The Dallas Mavericks selected Josh Green as the 18th overall pick of the 2020 NBA draft. Green got off to an incredibly rocky start, only making four three-pointers in his entire rookie season. Meanwhile, Desmond Bane, who was later selected in the same draft, made 117 three-pointers in his rookie season.

Jason Kidd was hired by Green prior to Season 2. This presented a great opportunity for Green as Kidd has historically been much more open to playing young players than former coach Rick Carlisle. Green and Kidd’s first season together was a mild success for Green and a resounding success for the team. The team won a playoff series for the first time since 2011 and reached the Western Conference Finals.

Green was effective enough in the regular season but became unplayable in the playoffs. During the regular season, he increased his three-point percentage to 35.9 percent but still only made 28 total threes.
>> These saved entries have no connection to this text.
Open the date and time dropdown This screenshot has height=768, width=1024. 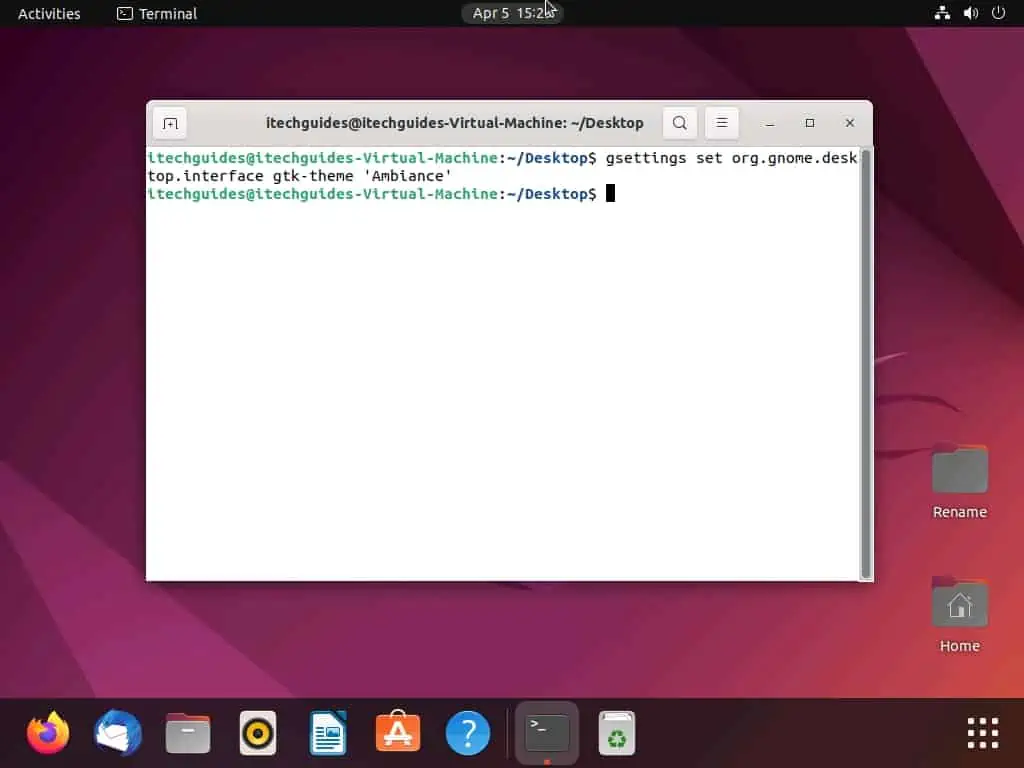click(x=512, y=13)
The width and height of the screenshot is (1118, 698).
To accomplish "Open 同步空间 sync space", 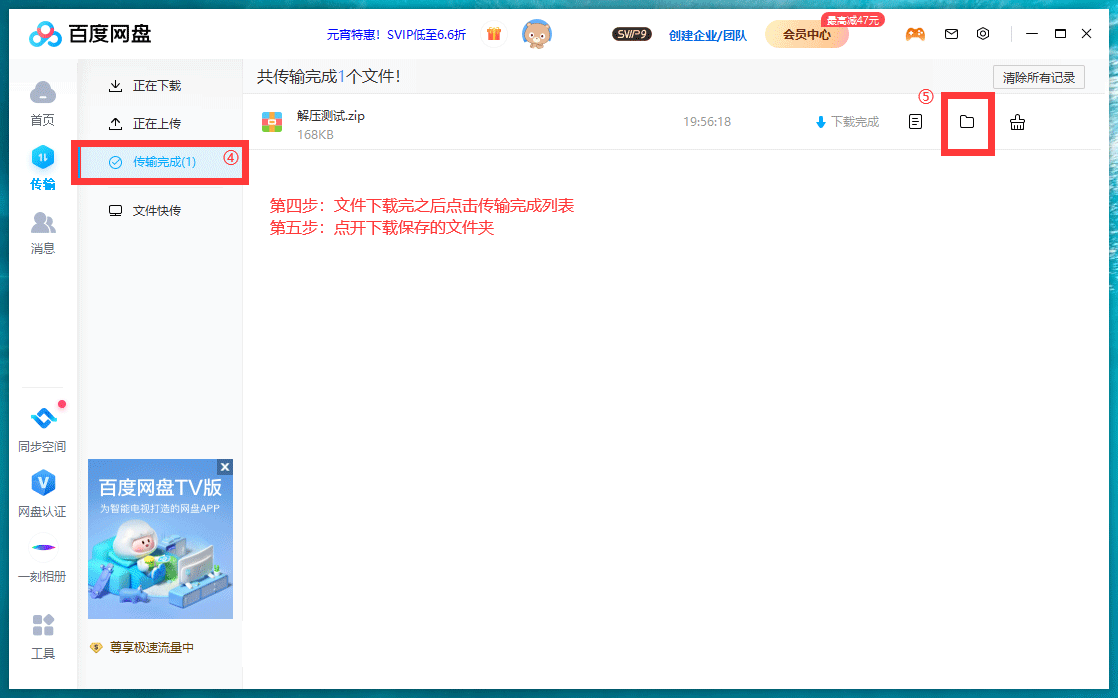I will click(42, 428).
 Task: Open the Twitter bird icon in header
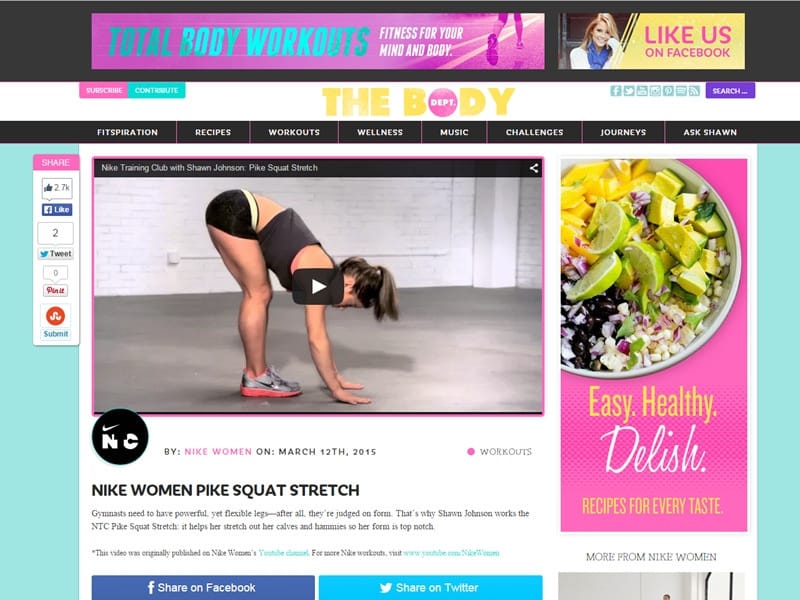pyautogui.click(x=629, y=91)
In the playoffs, his shooting fell off a cliff. He was 5-to-22 from three while teams completely ignored him.

Teams that ignored him neutered his playmaking skills, which are perhaps his greatest offensive talent. With no one approaching him, he was unable to attack a muddled defense and find another teammate for a better shot. The goal for Green during the offseason was clear: to become both a willing and a more capable shooter.

Green understood the task. He has already made 62 three-pointers this season despite a lack of time with injuries. His three-point attempt rate per 100 possessions has more than doubled since his rookie season. He has up to 5.7 three-point attempts per 100 possessions, having only taken 2.8 as a rookie. He’s also doing over 40 percent of his threes for the first time in his career.

His shooting opened up lanes that he took advantage of. His success has only improved recently. In his last five games, Green has averaged 17.2 points, 4.6 rebounds and 4.0 assists per game. There’s a temptation to discount those numbers because of the time missed by Luka Doncic and Kyrie Irving. However, this is a mistake. The time that Doncic and Irving missed made Green Moonlight a true offensive engine, rather than a secondary scorer attacking a muddled defense.

This success bodes incredibly well for the future of the Mavericks. Green is such an important figure for the Mavericks because of his ability to really contribute on both sides of the ball. The Mavericks have too many players who are either offensive or defensive weapons. Green’s improvement on offense means he can truly be a two-way player as he’s more than just a ground spacer offensively.

Kidd has received quite a bit of criticism for his rotations, psychological warfare with his players, and the use of time outs at every location he has trained. But he has also shown an undeniable flair for developing young players. Giannis Antetokounmpo is one of the most outrageous talents in NBA history, but Kidd was important to his development. Green has nothing that comes close to that talent. But Kidd also helped other players like Khris Middleton develop. Kidd even made Thon Maker useful for a while.

One of the positive possibilities of hiring Kidd was the possibility that he would help Green grow into the player the Mavericks envisioned when they drafted Green. This selection was particularly important for the Mavericks as the selections in the Kristaps Porzingis and Doncic trades were traded away. This hasn’t been a particularly successful season so far, but it has indeed put the Mavericks closer to sustained success going forward. The acquisition of Irving certainly has the biggest impact on the future potential of the Mavericks. But Green’s development was an undeniable bright spot, and Kidd deserves credit for making that possible.